Stored items »

......

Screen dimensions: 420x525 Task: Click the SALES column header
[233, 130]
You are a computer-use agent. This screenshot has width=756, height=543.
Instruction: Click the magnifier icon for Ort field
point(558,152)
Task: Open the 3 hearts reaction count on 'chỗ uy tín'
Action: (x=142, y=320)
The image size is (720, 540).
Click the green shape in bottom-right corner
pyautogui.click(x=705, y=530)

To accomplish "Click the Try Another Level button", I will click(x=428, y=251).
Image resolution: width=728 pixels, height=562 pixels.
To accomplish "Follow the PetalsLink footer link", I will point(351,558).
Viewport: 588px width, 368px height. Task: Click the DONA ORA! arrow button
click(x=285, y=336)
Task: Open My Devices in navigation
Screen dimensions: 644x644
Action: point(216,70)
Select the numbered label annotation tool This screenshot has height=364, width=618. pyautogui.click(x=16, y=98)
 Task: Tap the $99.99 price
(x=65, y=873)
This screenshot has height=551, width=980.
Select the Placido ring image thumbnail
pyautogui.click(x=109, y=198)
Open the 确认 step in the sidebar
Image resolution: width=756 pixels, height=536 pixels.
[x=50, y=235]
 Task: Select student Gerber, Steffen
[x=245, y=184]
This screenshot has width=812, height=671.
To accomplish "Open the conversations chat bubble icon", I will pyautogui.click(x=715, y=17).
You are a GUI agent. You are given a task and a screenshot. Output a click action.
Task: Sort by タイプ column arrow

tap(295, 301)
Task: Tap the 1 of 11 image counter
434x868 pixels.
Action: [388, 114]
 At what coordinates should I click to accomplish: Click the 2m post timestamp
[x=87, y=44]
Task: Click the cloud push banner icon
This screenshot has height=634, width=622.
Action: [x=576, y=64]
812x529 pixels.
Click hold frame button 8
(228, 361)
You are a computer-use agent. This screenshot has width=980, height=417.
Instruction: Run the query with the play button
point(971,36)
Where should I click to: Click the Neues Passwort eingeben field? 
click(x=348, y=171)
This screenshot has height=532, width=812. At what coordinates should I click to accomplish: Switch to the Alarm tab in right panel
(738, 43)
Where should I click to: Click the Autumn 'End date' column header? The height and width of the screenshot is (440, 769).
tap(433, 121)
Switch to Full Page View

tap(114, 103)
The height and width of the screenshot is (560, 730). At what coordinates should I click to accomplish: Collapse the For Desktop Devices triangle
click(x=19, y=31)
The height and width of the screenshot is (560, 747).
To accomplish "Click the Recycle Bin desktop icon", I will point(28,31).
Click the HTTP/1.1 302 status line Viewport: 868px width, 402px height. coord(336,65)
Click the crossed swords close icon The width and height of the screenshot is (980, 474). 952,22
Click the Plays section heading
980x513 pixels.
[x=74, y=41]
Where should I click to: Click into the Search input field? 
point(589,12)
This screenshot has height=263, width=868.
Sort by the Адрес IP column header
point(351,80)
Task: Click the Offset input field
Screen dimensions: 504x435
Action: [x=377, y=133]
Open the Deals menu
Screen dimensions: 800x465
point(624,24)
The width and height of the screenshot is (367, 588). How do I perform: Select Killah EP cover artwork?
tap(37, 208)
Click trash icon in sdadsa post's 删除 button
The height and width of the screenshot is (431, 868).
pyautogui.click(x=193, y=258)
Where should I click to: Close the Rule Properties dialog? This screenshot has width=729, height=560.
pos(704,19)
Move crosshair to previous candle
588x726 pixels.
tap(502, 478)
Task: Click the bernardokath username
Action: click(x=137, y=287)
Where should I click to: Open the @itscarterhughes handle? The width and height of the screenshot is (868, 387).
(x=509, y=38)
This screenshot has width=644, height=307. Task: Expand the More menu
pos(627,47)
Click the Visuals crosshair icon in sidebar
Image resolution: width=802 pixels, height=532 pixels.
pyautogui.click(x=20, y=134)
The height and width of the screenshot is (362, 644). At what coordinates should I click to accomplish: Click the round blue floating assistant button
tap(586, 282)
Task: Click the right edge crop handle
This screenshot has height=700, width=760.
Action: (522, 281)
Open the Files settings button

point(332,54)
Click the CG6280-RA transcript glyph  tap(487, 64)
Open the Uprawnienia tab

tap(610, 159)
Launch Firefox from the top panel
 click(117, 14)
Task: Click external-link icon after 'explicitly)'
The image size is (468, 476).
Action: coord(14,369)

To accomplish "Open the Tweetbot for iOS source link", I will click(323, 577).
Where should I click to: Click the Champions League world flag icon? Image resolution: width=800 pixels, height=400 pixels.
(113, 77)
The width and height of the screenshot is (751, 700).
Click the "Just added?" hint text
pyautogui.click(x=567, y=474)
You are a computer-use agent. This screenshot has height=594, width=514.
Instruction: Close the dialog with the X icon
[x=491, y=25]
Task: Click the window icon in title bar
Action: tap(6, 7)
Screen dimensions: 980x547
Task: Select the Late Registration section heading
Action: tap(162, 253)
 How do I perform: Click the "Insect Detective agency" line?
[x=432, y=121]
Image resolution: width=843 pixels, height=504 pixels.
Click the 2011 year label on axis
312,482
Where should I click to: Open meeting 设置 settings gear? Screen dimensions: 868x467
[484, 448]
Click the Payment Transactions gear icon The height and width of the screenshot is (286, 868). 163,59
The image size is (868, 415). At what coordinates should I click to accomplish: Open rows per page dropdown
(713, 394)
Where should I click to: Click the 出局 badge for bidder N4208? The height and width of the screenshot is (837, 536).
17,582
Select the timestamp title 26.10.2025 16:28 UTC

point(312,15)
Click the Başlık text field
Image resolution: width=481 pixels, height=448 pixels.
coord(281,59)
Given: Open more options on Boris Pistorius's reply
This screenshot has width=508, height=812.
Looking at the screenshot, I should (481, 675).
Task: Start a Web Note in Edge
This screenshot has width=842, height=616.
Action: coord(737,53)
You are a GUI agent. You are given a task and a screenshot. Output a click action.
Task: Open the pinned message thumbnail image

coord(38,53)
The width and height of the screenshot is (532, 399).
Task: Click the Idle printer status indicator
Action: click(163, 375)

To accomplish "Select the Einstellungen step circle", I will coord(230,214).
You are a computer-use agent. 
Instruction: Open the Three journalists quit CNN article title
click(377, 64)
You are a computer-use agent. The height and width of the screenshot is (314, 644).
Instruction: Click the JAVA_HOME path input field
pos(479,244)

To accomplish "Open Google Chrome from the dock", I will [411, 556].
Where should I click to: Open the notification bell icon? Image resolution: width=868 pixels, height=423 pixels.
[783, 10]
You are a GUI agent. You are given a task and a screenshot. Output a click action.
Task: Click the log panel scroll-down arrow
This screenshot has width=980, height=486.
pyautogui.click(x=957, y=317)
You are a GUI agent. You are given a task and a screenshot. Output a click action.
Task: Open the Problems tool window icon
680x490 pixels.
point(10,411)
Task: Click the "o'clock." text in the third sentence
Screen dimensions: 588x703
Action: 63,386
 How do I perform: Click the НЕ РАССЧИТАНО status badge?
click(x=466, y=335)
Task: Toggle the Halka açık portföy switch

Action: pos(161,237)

......

WORK REQUIRED » All records are to be written out exactly.

ANSWER FOR THIS EXERCISE »
Screen dimensions: 420x525 Task: Click the SALES column header
[233, 130]
You are a computer-use agent. This screenshot has width=756, height=543.
Instruction: Click the magnifier icon for Ort field
point(558,152)
Task: Open the 3 hearts reaction count on 'chỗ uy tín'
Action: (x=142, y=320)
The image size is (720, 540).
Click the green shape in bottom-right corner
pyautogui.click(x=705, y=530)

To accomplish "Click the Try Another Level button", I will click(x=428, y=251).
Image resolution: width=728 pixels, height=562 pixels.
To accomplish "Follow the PetalsLink footer link", I will point(351,558).
Viewport: 588px width, 368px height. Task: Click the DONA ORA! arrow button
click(x=285, y=336)
Task: Open My Devices in navigation
Screen dimensions: 644x644
Action: point(216,70)
Select the numbered label annotation tool This screenshot has height=364, width=618. pyautogui.click(x=16, y=98)
 Task: Tap the $99.99 price
(x=65, y=873)
This screenshot has height=551, width=980.
Select the Placido ring image thumbnail
pyautogui.click(x=109, y=198)
Open the 确认 step in the sidebar
Image resolution: width=756 pixels, height=536 pixels.
[x=50, y=235]
 Task: Select student Gerber, Steffen
[x=245, y=184]
This screenshot has width=812, height=671.
To accomplish "Open the conversations chat bubble icon", I will pyautogui.click(x=715, y=17).
You are a GUI agent. You are given a task and a screenshot. Output a click action.
Task: Sort by タイプ column arrow

tap(295, 301)
Task: Tap the 1 of 11 image counter
434x868 pixels.
Action: [388, 114]
 At what coordinates should I click to accomplish: Click the 2m post timestamp
[x=87, y=44]
Task: Click the cloud push banner icon
This screenshot has height=634, width=622.
Action: [x=576, y=64]
812x529 pixels.
Click hold frame button 8
(228, 361)
You are a computer-use agent. This screenshot has width=980, height=417.
Instruction: Run the query with the play button
point(971,36)
Where should I click to: Click the Neues Passwort eingeben field? 
click(x=348, y=171)
This screenshot has height=532, width=812. At what coordinates should I click to accomplish: Switch to the Alarm tab in right panel
(738, 43)
Where should I click to: Click the Autumn 'End date' column header? The height and width of the screenshot is (440, 769).
tap(433, 121)
Switch to Full Page View

tap(114, 103)
The height and width of the screenshot is (560, 730). At what coordinates should I click to accomplish: Collapse the For Desktop Devices triangle
click(x=19, y=31)
The height and width of the screenshot is (560, 747).
To accomplish "Click the Recycle Bin desktop icon", I will point(28,31).
Click the HTTP/1.1 302 status line Viewport: 868px width, 402px height. coord(336,65)
Click the crossed swords close icon The width and height of the screenshot is (980, 474). 952,22
Click the Plays section heading
980x513 pixels.
[x=74, y=41]
Where should I click to: Click into the Search input field? 
point(589,12)
This screenshot has height=263, width=868.
Sort by the Адрес IP column header
point(351,80)
Task: Click the Offset input field
Screen dimensions: 504x435
Action: [x=377, y=133]
Open the Deals menu
Screen dimensions: 800x465
point(624,24)
The width and height of the screenshot is (367, 588). How do I perform: Select Killah EP cover artwork?
tap(37, 208)
Click trash icon in sdadsa post's 删除 button
The height and width of the screenshot is (431, 868).
pyautogui.click(x=193, y=258)
Where should I click to: Close the Rule Properties dialog? This screenshot has width=729, height=560.
pos(704,19)
Move crosshair to previous candle
588x726 pixels.
tap(502, 478)
Task: Click the bernardokath username
Action: click(x=137, y=287)
Where should I click to: Open the @itscarterhughes handle? The width and height of the screenshot is (868, 387).
(x=509, y=38)
This screenshot has width=644, height=307. Task: Expand the More menu
pos(627,47)
Click the Visuals crosshair icon in sidebar
Image resolution: width=802 pixels, height=532 pixels.
pyautogui.click(x=20, y=134)
The height and width of the screenshot is (362, 644). At what coordinates should I click to accomplish: Click the round blue floating assistant button
tap(586, 282)
Task: Click the right edge crop handle
This screenshot has height=700, width=760.
Action: (522, 281)
Open the Files settings button

point(332,54)
Click the CG6280-RA transcript glyph  tap(487, 64)
Open the Uprawnienia tab

tap(610, 159)
Launch Firefox from the top panel
 click(117, 14)
Task: Click external-link icon after 'explicitly)'
The image size is (468, 476).
Action: coord(14,369)

To accomplish "Open the Tweetbot for iOS source link", I will click(323, 577).
Where should I click to: Click the Champions League world flag icon? Image resolution: width=800 pixels, height=400 pixels.
(113, 77)
The width and height of the screenshot is (751, 700).
Click the "Just added?" hint text
pyautogui.click(x=567, y=474)
You are a computer-use agent. This screenshot has height=594, width=514.
Instruction: Close the dialog with the X icon
[x=491, y=25]
Task: Click the window icon in title bar
Action: tap(6, 7)
Screen dimensions: 980x547
Task: Select the Late Registration section heading
Action: tap(162, 253)
 How do I perform: Click the "Insect Detective agency" line?
[x=432, y=121]
Image resolution: width=843 pixels, height=504 pixels.
Click the 2011 year label on axis
312,482
Where should I click to: Open meeting 设置 settings gear? Screen dimensions: 868x467
[484, 448]
Click the Payment Transactions gear icon The height and width of the screenshot is (286, 868). 163,59
The image size is (868, 415). At what coordinates should I click to accomplish: Open rows per page dropdown
(713, 394)
Where should I click to: Click the 出局 badge for bidder N4208? The height and width of the screenshot is (837, 536).
17,582
Select the timestamp title 26.10.2025 16:28 UTC

point(312,15)
Click the Başlık text field
Image resolution: width=481 pixels, height=448 pixels.
coord(281,59)
Given: Open more options on Boris Pistorius's reply
This screenshot has width=508, height=812.
Looking at the screenshot, I should (481, 675).
Task: Start a Web Note in Edge
This screenshot has width=842, height=616.
Action: coord(737,53)
You are a GUI agent. You are given a task and a screenshot. Output a click action.
Task: Open the pinned message thumbnail image

coord(38,53)
The width and height of the screenshot is (532, 399).
Task: Click the Idle printer status indicator
Action: click(163, 375)

To accomplish "Select the Einstellungen step circle", I will coord(230,214).
You are a computer-use agent. 
Instruction: Open the Three journalists quit CNN article title
click(377, 64)
You are a computer-use agent. The height and width of the screenshot is (314, 644).
Instruction: Click the JAVA_HOME path input field
pos(479,244)

To accomplish "Open Google Chrome from the dock", I will [411, 556].
Where should I click to: Open the notification bell icon? Image resolution: width=868 pixels, height=423 pixels.
[783, 10]
You are a GUI agent. You are given a task and a screenshot. Output a click action.
Task: Click the log panel scroll-down arrow
This screenshot has width=980, height=486.
pyautogui.click(x=957, y=317)
You are a GUI agent. You are given a task and a screenshot. Output a click action.
Task: Open the Problems tool window icon
680x490 pixels.
point(10,411)
Task: Click the "o'clock." text in the third sentence
Screen dimensions: 588x703
Action: 63,386
 How do I perform: Click the НЕ РАССЧИТАНО status badge?
click(x=466, y=335)
Task: Toggle the Halka açık portföy switch

Action: pos(161,237)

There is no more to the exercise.